Flubber- November 1997 (US) Visual effects, Dream Quest Images, The Walt Disney Company, California• Visual effects for clouds and wisps • Compositing and digital elements for the 3D environment

Sherdil- March 2019 (Pakistan) Visual Effect, NK Pictures Islamabad • VFX Advisor

Background 

Beside filmmaking and other creative genres such as poetry, calligraphy and painting, Khan also loves music and as a percussionist, he has been performing Tabla with various musicians around the world. He is a frequent presenter and speaker on VFX in motion pictures, animation and emerging technologies.

He has presented his research in conferences such as 'ACM Graphite' in Singapore, 'information visualization' in London, VIEW Conferences in Italy, ascilite conference in Australia, TED@Doha Summit, 'Computers in Education' in New Zealand and International Games Innovation Conference (IGIC) in New York City. Muqeem has also served as a member of technical committee, IASTED, The International Association of Science and Technology Development, Alberta, Canada and member of the editorial board for "Design Behaviors", the College of Design, Hanyang University and Design Research & Education Lab, Korea. He has also served as a program committee member for IGIC 2012 – International Games Innovation Conference.

He has received his Master of Arts (MA) in industrial design in 1996 with specialization in computer graphics and animation from Advanced Computing Center for Arts and Design (ACCAD) and the Department of Design at Ohio State University in Columbus, Ohio. He also obtained his Bachelor of Science degree in industrial design from the same university in 1994. His research interests include the use of emerging haptic and motion detecting techniques in the context of Intangible Cultural Heritage (ICH) and Digital Intangible Heritage. Besides teaching interactive design, graphic design, interior design and concepts for emerging technologies at Virginia Commonwealth University and Northwestern University in Qatar, Khan has been teaching predominantly 2D and 3D animation classes for over 12 years in the Persian Gulf region. As a PhD researcher, his research interests include the use of emerging motion-detecting techniques in the context of Intangible Cultural Heritage (ICH). He has been awarded research grants such as Undergraduate Research Experience Program (UREP) in 2011 and in 2013 National Priorities Research Program (NPRP) from Qatar National Research Funds (QNRF).
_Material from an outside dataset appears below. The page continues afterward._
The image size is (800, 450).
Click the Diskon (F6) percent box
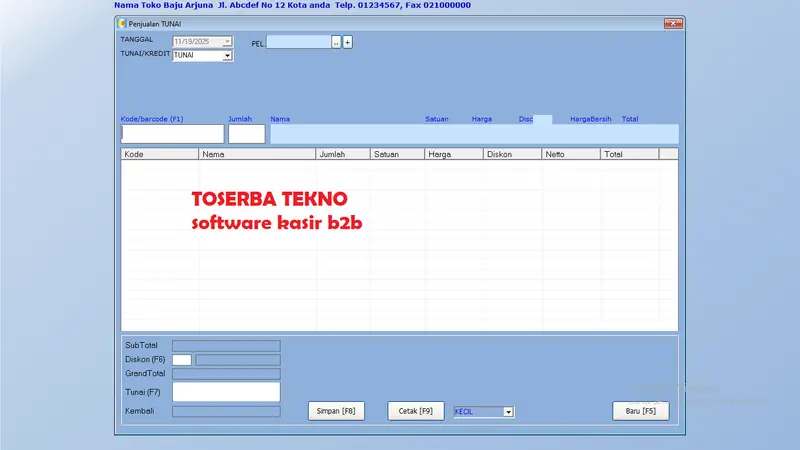coord(182,360)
VFX animation and mixed reality experimentation

Artwork

References

External links 

 Meet the first Pakistani visual effects artist in Hollywood, The Express Tribune, September 2015.
 India’s Best Design Studio Jury panel, POOL, international design magazine from India, May 2015.
  Visual Wizardry: Pakistani’s Creating Visual Effects Magic, House of Pakistan, January 2015.
 ADDING LIFE TO PICTURES, Daily Tribune, Manama, Bahrain, April 2014.
 Virtual Ardha & Future of Technology, Qatar Tribune, Doha Qatar, March 2014.
 TED@Doha Muqeem Khan: "Playful technology to keep cultural heritage alive"
 Preserving the sword dance, The Peninsula, Doha, Qatar, May 2013.
 TECHNICALLY SPEAKING..., Society, Doha, Qatar, May 2013.
 Bright future for gaming industry, Gulf Times, Qatar, April 2012.
 "All there for a robust film industry: Experts", Peninsula, Doha, Qatar, Oct 2011.
 "DTFF to screen six films made by NU-Q students", Peninsula, Doha, Qatar, Oct 2011.
 Combine Design Thinking with Digital Technology, Slogan, Karachi Pakistan, January 2011.
 Muqeem to bridge cultural gap, Technology Marketing Corporation (TMC), CT, US, September 2012.
 Visualisation contest winners awarded, Qatar tribune, Qatar, May 2012.
 Platform expo brings gaming experts to Doha, Gulf Times, Qatar, May 2012.
 TAMUQ awards winners of visualisation contest, Gulf Times, Qatar, April 2012.
 UAE-based filmmaker makes it to Cannes, The Gulf Today, United Arabs Emirates, April 2012.
 Platform Doha gaming expo, TimeOut Doha, Qatar, April 2012.
 DTFF to screen six films made by NU-Q students, Peninsula, Doha, Qatar, Oct 2011.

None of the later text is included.